What is the likely impact of EU withdrawal on UK's oilseeds and grain trade?

A recent industry note published by Rabobank describes the impact of the draft Brexit deal on food and agribusiness companies in Europe, with the analysts recognizing the remaining uncertainty about whether this deal will be approved in the UK parliament.

Under the deal secured by Theresa May, trade will continue unchanged during the transition period of almost two years, with a possible extension for another two years. 

The current draft deal can be characterized as an orderly Brexit aimed at a managed and gradual exit of the UK out of the EU, while minimizing the economic damage on both sides,” said Rabobank. 

We look at the analysis contained in the industry note in relation to the impact of the UK withdrawal from the EU on grains and oilseed trade in the longer term. 

The grains and oilseeds sector will be little impacted in the short term by the Brexit deal as it stands now, said Rabobank. Trade between the EU and the UK can continue as usual during the transition period, said the team.

In the longer term, however, Rabobank sees three potential changes when the UK enters into preferential trade agreements with third countries and no longer pursues European policies.

Soybean meal and oil imports into the UK

Firstly, it noted that the UK imports significant volumes of soymeal and soy oils, in value terms around £816m (US $1,038m) per annum. The Netherlands is the largest exporter, representing almost 40% of this trade flow, with the soy products sourced mainly in North and South America and shipped to Dutch ports, partly crushed or directly re-exported to the UK.

“In the longer run, these trade flows may be redirected from third countries directly to the UK, but logistical setups will probably prevent this except if the UK imposes duties that put goods from the EU at a disadvantage.
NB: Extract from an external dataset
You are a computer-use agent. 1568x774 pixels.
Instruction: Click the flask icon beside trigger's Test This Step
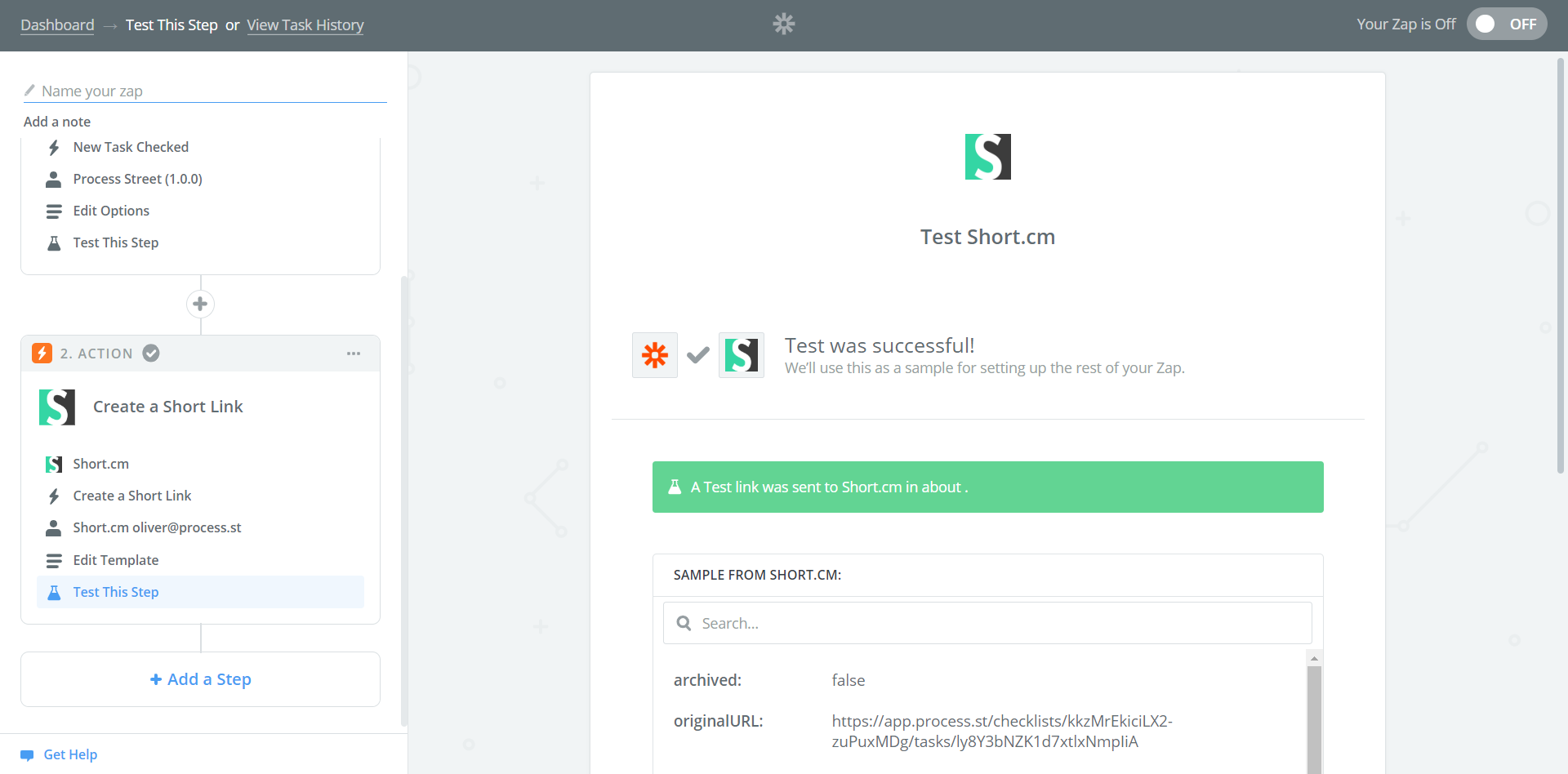click(54, 242)
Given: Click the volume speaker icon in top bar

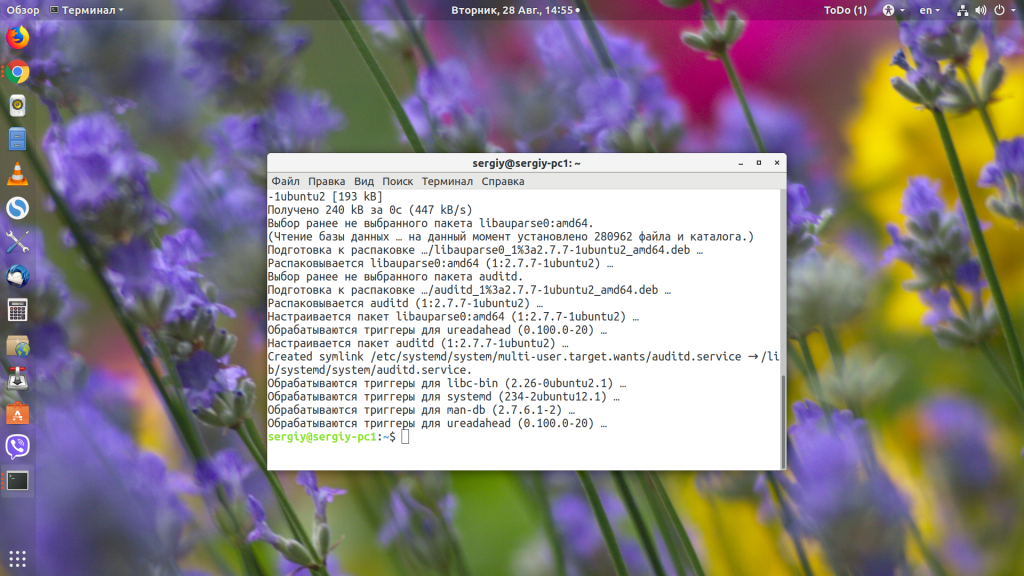Looking at the screenshot, I should click(980, 10).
In that case, some substitution with other meals and oils may also take place, for example rapeseed and sunflower from Canada, Australia and/or the Black Sea region.”

Then, Dutch and other European crushers may need to redirect part of their production to other destinations, said Rabobank.

Second, the UK grains complex imports significant volumes of milling wheat, mainly from France and Germany, and corn from France, for an amount of £780m.

“In the longer run, part of this trade flow could be replaced by grains from other origins such as the Black Sea region, Canada and/or Australia, but that would also probably follow only if the UK were to put measures in place that would put grains from the EU at a disadvantage compared to other origins.

“In addition, UK grains exports can also be negatively impacted, as they might become subject to the import duties and quotas the EU already has in place for third country imports.”

UK feed grain exports

Currently, the UK exports around £570m of feed grains to the EU – around 8% of its wheat and barley production. The loss of those exports flows would pressure UK grain prices and cut production, said the analysts.

In relation to the UK processing of 1.2m tons of grains into ethanol as part of the EU biofuel policy that requires blending of biofuel into normal fuels, Rabobank said this volume could decline significantly if the UK government does not set up a domestic biofuel policy that provides incentives to the UK biofuel industry after Brexit.

“A lack of domestic policy would mean significant additional volumes of grain will become available for the UK feed industry or will need to be exported, which potentially further suppresses local grains prices.”